ReferenceSQL Templating

SQL Templating

RAT pipelines use Jinja2 templating to inject dynamic values, resolve table references, and enable conditional logic in SQL. This page is the complete reference for every template function, variable, and behavior.


Template Environment

RAT uses a Jinja2 SandboxedEnvironment with StrictUndefined. This means:

  • Sandboxed: Arbitrary Python code cannot be executed from templates. Only whitelisted functions and filters are available.
  • StrictUndefined: Referencing an undefined variable raises an error instead of silently producing an empty string. This catches typos early.
# Internal implementation (for reference)
from jinja2.sandbox import SandboxedEnvironment
from jinja2 import StrictUndefined
 
env = SandboxedEnvironment(undefined=StrictUndefined)

- [Records supplied]:
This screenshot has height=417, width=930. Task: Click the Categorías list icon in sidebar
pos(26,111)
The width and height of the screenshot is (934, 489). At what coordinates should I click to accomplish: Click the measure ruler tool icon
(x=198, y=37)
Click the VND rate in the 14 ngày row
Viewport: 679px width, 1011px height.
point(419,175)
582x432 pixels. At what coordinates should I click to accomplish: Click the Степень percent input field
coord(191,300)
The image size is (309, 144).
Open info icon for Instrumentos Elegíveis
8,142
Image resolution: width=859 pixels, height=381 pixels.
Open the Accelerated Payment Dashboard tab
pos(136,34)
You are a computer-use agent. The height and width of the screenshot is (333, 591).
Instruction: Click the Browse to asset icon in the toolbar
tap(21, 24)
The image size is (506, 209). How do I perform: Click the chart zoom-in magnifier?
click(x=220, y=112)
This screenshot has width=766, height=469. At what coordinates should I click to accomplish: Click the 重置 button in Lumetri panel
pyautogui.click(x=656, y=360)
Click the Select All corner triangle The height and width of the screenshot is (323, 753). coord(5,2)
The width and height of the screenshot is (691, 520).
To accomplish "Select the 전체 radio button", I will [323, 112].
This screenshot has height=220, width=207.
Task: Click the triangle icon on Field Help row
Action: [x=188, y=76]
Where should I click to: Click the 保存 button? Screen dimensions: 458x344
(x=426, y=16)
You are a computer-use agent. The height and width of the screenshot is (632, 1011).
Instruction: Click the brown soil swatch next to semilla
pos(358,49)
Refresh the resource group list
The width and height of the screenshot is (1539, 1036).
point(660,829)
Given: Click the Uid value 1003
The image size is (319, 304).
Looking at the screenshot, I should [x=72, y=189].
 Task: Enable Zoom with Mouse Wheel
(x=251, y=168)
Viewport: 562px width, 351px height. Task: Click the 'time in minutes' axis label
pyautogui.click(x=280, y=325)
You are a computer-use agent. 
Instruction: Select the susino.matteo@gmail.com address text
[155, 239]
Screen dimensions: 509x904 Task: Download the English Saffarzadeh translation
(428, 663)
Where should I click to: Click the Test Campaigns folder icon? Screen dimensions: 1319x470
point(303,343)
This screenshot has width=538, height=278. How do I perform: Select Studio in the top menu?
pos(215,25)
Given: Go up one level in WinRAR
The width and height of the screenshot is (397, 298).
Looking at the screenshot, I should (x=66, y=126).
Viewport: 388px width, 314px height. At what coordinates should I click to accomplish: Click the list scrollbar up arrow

- [Tasks to carry out]:
a) In the listing, from its first line through the line containing "tap(21, 24)", change every "screenshot" to "capture" and write out those lines with nothing else altered.
b) Carry on the reference on SQL templating in RAT pipelines from the point where it stops.

- [Expected results]:
a)
This capture has height=417, width=930. Task: Click the Categorías list icon in sidebar
pos(26,111)
The width and height of the capture is (934, 489). At what coordinates should I click to accomplish: Click the measure ruler tool icon
(x=198, y=37)
Click the VND rate in the 14 ngày row
Viewport: 679px width, 1011px height.
point(419,175)
582x432 pixels. At what coordinates should I click to accomplish: Click the Степень percent input field
coord(191,300)
The image size is (309, 144).
Open info icon for Instrumentos Elegíveis
8,142
Image resolution: width=859 pixels, height=381 pixels.
Open the Accelerated Payment Dashboard tab
pos(136,34)
You are a computer-use agent. The height and width of the capture is (333, 591).
Instruction: Click the Browse to asset icon in the toolbar
tap(21, 24)

b)
Standard Jinja2 filters like |default, |upper, |lower, |replace, and |trim are available. Custom Python functions or imports are not permitted inside templates.


Template Functions

ref()

Resolves a reference to another Iceberg table. This is the most important template function — it creates lineage dependencies and resolves table paths.

Signatures:

ref('layer.name')            → 2-part (same namespace)
ref('namespace.layer.name')  → 3-part (cross-namespace)

Parameters:

ParameterTypeDescription
referencestringDot-separated table reference. Either layer.name or namespace.layer.name

Returns: A DuckDB iceberg_scan() expression pointing to the table’s Iceberg metadata.

Examples:

pipeline.sql
-- 2-part: references bronze.raw_orders in the current namespace
SELECT * FROM {{ ref('bronze.raw_orders') }}
 
-- 3-part: references a table in a different namespace
SELECT * FROM {{ ref('shared.silver.customers') }}

Resolved output:

-- 2-part resolves to (example):
SELECT * FROM iceberg_scan('s3://rat/ecommerce/bronze/raw_orders/metadata/v1.metadata.json')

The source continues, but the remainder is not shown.